The prospect of bypassing the retailer means that Zilch has been able to scale by making its service more applicable to more payment scenarios, a model that Belamant said was inspired by another killer disaggregator.

“If you look at when Amazon started, many commented on it being a phenomenal bookstore, but they built an infrastructure to sell everything. They could have built that covering different booksellers one by one but Amazon went direct to the consumer and said it would ship any book in a day. How profitable is not your problem,” he said. “We didn’t want to be beholden to the retailer and wanted the relationship with consumer. We go to them and say, pay over time, and use us anywhere you like. We built this technology plugging them in on one side and plugging retailers on the other. We can now build up any way to play and can use it anywhere they like without being restricted by retailers.”

Conversely, this has also helped Zilch fend off competition from bigger BNPL players, at least up to now: “Their main customers are retailers, and they have pre-existing arrangements with those retailers,” Belamant said of the Affirms and Klarnas of the world. Offering a model similar to Zilch’s, he said, “would have to circumvent those services, and that’s a massive cannibalization. Can they do that? Well, it’s naive to say they can’t. But will they? I’m not sure.” (For the record, Klarna’s CEO accuses Zilch of copying an idea it had years ago, but it seems that the majority of its business is still based around working with and integrating with checkout for retailers, so this is what Zilch is differentiating on.)

Zilch’s approach of riding the rails of Mastercard — which may well soon to be augmented by other providers like Visa — means that it can quickly distribute a recognized payment method, but as Belamant describes it, it’s Zilch that is still building the algorithms to make the credit evaluations for individual consumers.

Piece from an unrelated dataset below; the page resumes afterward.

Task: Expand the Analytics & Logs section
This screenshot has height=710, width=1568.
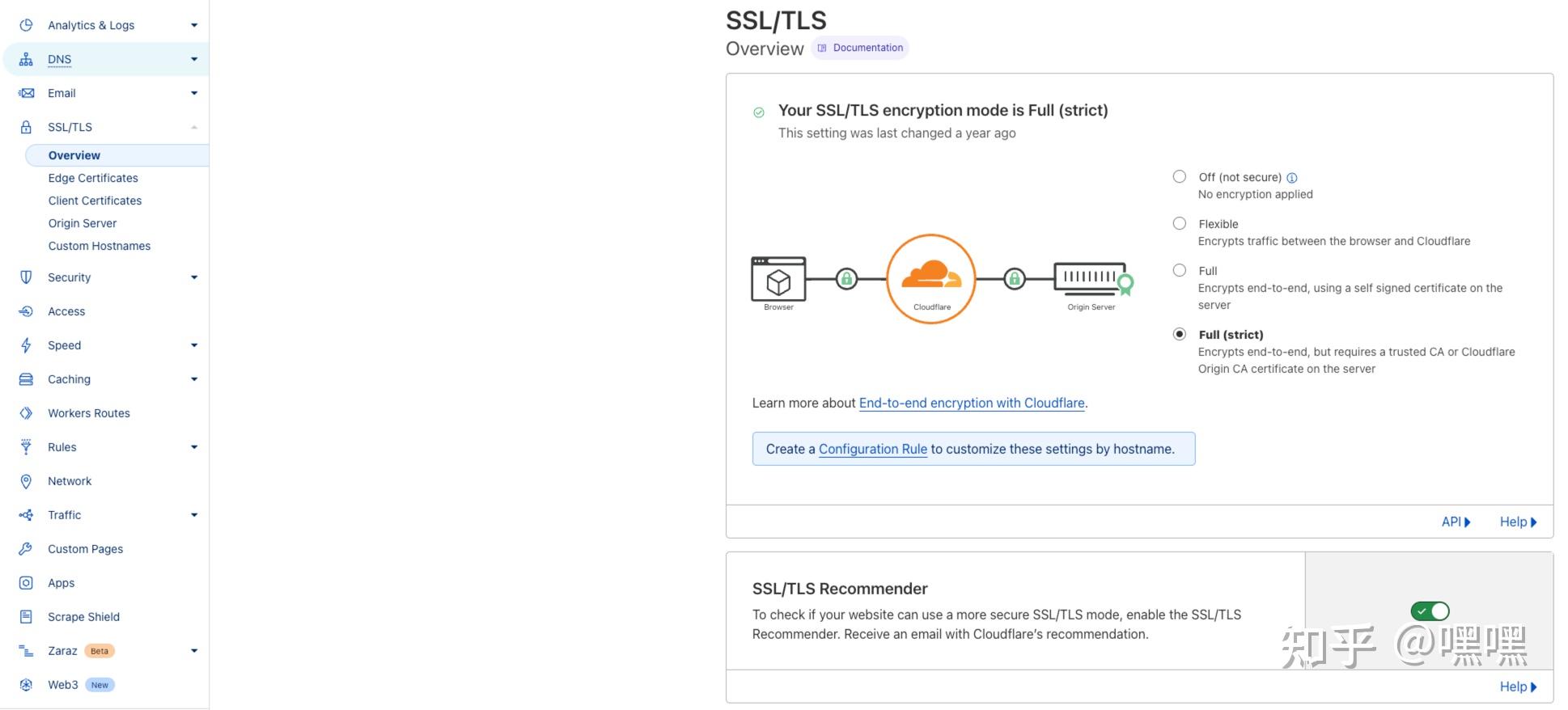Action: pyautogui.click(x=194, y=25)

Using what Belamant described to me as “soft credit checks” alongside Open Banking data — a system used in the UK and Europe that taps into using APIs to share and integrate data from one financial service with another (in this case a way to easily check a person’s credit and financial history by way of their bank details as they are applying for a new financial service) — people sign up and automatically get assessed for their suitability for a BNPL scheme.

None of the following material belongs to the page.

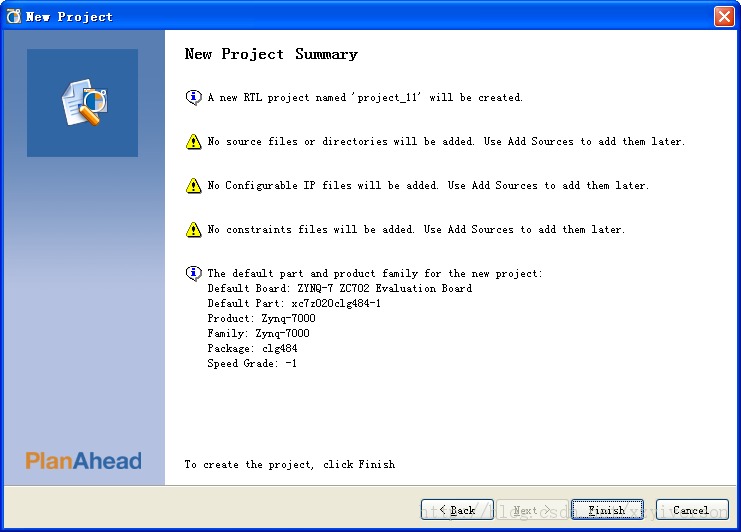Screen dimensions: 741x532
Task: Click the New Project window title text
Action: (69, 17)
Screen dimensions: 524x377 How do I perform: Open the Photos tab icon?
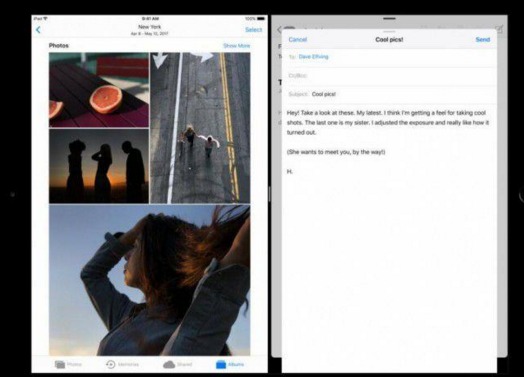click(x=60, y=364)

This has helped the company, as it says, become the first BNPL provider to be regulated by the Financial Conduct Authority, the financial services regulator in the UK that has run an investigation of BNPL companies and appears to be preparing tighter regulation around how they can work, to stave off people inadvertently walking into spending money that they don’t have and may never be able to repay. Zilch was officially authorized as a consumer credit provider in 2020.

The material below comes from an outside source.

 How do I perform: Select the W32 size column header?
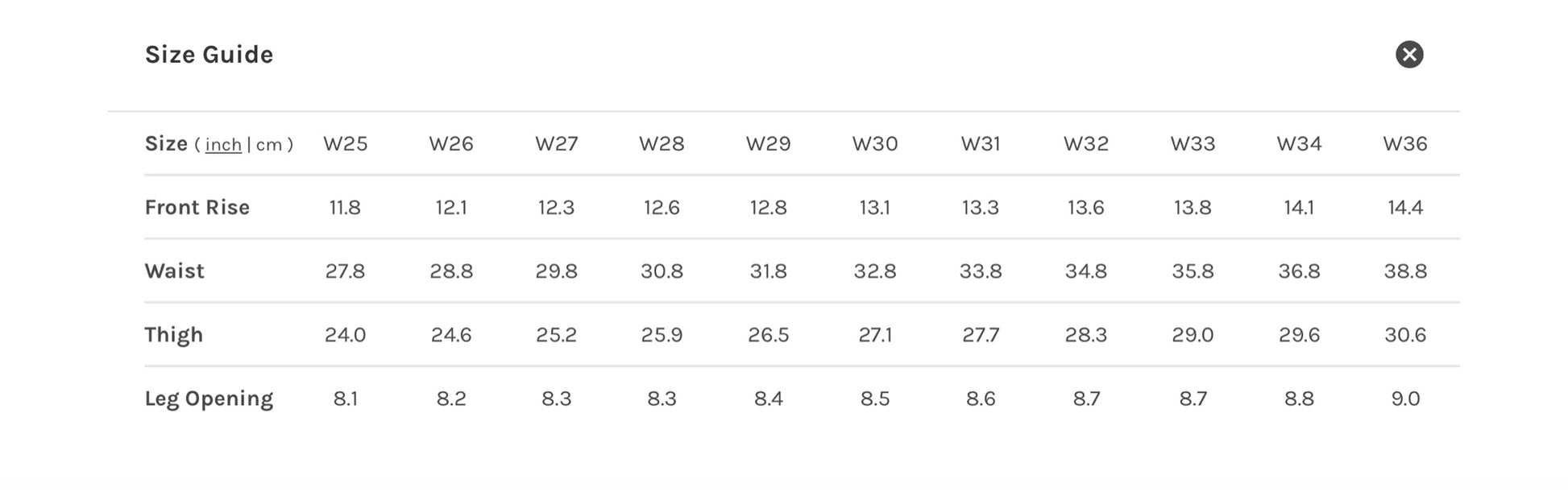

This is not to say that others in the space will not be able to also get the same certification for their models, incidentally, but it might mean more regulatory hoops, possibly slower growth, and perhaps also more consumer wariness as the situation continues to get more publicity. (The UK in particular has a pretty sordid history with other schemes to provide people with financing, specifically around the murky practices associated with payday loan schemes, and that has left a bad taste in many consumers’ mouths.) Other BNPL providers, like Klarna, might claim to have superceded this particular authorization because they are regulated as banks. Again, it’s not clear how and if this will play out with regulators, and whether they will demand more specific clearance in the future.

One specific advantage also of linking up with a card company is that, in this world of “everything will soon be virtual”, it gives Zilch users access to a card, which they can in turn use to also shop using BNPL in brick-and-mortar stores. Tap and Pay-over-time, as it’s called, means users can integrate the card number into a digital wallet to and use it as they would their handsets to pay with Apple or Android-based payment schemes. Zilch said it’s the first BNPL do make this leap. (To be clear, for now there is no physical ‘card’ although it seems they are considering how and if to offer it.)

Updated with some comments from Klarna’s CEO.